- [Directions for this task]: Copy each of the items below word for word.

- [Data entries]:
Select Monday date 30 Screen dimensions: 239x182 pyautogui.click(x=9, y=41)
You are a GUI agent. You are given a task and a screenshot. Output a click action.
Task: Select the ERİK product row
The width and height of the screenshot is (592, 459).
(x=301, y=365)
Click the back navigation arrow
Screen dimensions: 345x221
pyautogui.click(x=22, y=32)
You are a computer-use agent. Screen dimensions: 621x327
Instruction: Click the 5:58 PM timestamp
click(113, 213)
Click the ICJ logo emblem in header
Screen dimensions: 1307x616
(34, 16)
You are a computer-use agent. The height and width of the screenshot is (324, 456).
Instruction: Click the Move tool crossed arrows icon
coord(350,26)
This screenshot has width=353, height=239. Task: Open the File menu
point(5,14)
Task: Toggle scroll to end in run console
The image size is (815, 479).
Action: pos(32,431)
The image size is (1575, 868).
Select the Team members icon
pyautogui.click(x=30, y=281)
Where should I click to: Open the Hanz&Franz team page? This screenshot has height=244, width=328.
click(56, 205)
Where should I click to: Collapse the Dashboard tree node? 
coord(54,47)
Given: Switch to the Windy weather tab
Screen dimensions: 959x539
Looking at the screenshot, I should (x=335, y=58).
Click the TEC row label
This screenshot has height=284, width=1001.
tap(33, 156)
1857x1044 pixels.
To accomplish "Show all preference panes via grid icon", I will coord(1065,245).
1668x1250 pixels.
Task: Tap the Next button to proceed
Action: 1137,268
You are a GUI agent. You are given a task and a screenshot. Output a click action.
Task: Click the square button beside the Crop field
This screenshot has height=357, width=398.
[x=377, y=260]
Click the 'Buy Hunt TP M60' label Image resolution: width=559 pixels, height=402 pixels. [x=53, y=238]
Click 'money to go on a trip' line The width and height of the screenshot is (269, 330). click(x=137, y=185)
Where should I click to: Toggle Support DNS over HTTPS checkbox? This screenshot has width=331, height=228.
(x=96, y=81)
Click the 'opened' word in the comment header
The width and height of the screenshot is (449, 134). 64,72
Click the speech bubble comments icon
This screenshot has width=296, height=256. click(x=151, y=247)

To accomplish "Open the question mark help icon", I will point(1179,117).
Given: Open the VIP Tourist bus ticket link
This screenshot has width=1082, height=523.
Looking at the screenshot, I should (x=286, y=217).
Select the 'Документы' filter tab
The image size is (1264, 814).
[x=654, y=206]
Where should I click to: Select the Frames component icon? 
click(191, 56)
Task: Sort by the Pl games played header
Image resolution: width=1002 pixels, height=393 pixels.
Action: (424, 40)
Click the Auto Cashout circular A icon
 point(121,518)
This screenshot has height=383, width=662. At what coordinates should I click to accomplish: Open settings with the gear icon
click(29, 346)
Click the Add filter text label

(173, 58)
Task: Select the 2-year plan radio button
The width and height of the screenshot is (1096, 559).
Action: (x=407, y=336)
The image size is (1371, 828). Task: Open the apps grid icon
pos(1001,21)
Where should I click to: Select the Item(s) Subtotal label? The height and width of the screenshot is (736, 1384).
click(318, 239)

- [Result for this exercise]:
Select Monday date 30 Screen dimensions: 239x182 pyautogui.click(x=9, y=41)
You are a GUI agent. You are given a task and a screenshot. Output a click action.
Task: Select the ERİK product row
The width and height of the screenshot is (592, 459).
(x=301, y=365)
Click the back navigation arrow
Screen dimensions: 345x221
pyautogui.click(x=22, y=32)
You are a computer-use agent. Screen dimensions: 621x327
Instruction: Click the 5:58 PM timestamp
click(113, 213)
Click the ICJ logo emblem in header
Screen dimensions: 1307x616
(34, 16)
You are a computer-use agent. The height and width of the screenshot is (324, 456).
Instruction: Click the Move tool crossed arrows icon
coord(350,26)
This screenshot has width=353, height=239. Task: Open the File menu
point(5,14)
Task: Toggle scroll to end in run console
The image size is (815, 479).
Action: pos(32,431)
The image size is (1575, 868).
Select the Team members icon
pyautogui.click(x=30, y=281)
Where should I click to: Open the Hanz&Franz team page? This screenshot has height=244, width=328.
click(56, 205)
Where should I click to: Collapse the Dashboard tree node? 
coord(54,47)
Given: Switch to the Windy weather tab
Screen dimensions: 959x539
Looking at the screenshot, I should (x=335, y=58).
Click the TEC row label
This screenshot has height=284, width=1001.
tap(33, 156)
1857x1044 pixels.
To accomplish "Show all preference panes via grid icon", I will coord(1065,245).
1668x1250 pixels.
Task: Tap the Next button to proceed
Action: 1137,268
You are a GUI agent. You are given a task and a screenshot. Output a click action.
Task: Click the square button beside the Crop field
This screenshot has height=357, width=398.
[x=377, y=260]
Click the 'Buy Hunt TP M60' label Image resolution: width=559 pixels, height=402 pixels. [x=53, y=238]
Click 'money to go on a trip' line The width and height of the screenshot is (269, 330). click(x=137, y=185)
Where should I click to: Toggle Support DNS over HTTPS checkbox? This screenshot has width=331, height=228.
(x=96, y=81)
Click the 'opened' word in the comment header
The width and height of the screenshot is (449, 134). 64,72
Click the speech bubble comments icon
This screenshot has width=296, height=256. click(x=151, y=247)

To accomplish "Open the question mark help icon", I will point(1179,117).
Given: Open the VIP Tourist bus ticket link
This screenshot has width=1082, height=523.
Looking at the screenshot, I should (x=286, y=217).
Select the 'Документы' filter tab
The image size is (1264, 814).
[x=654, y=206]
Where should I click to: Select the Frames component icon? 
click(191, 56)
Task: Sort by the Pl games played header
Image resolution: width=1002 pixels, height=393 pixels.
Action: (424, 40)
Click the Auto Cashout circular A icon
 point(121,518)
This screenshot has height=383, width=662. At what coordinates should I click to accomplish: Open settings with the gear icon
click(29, 346)
Click the Add filter text label

(173, 58)
Task: Select the 2-year plan radio button
The width and height of the screenshot is (1096, 559).
Action: (x=407, y=336)
The image size is (1371, 828). Task: Open the apps grid icon
pos(1001,21)
Where should I click to: Select the Item(s) Subtotal label? The height and width of the screenshot is (736, 1384).
click(318, 239)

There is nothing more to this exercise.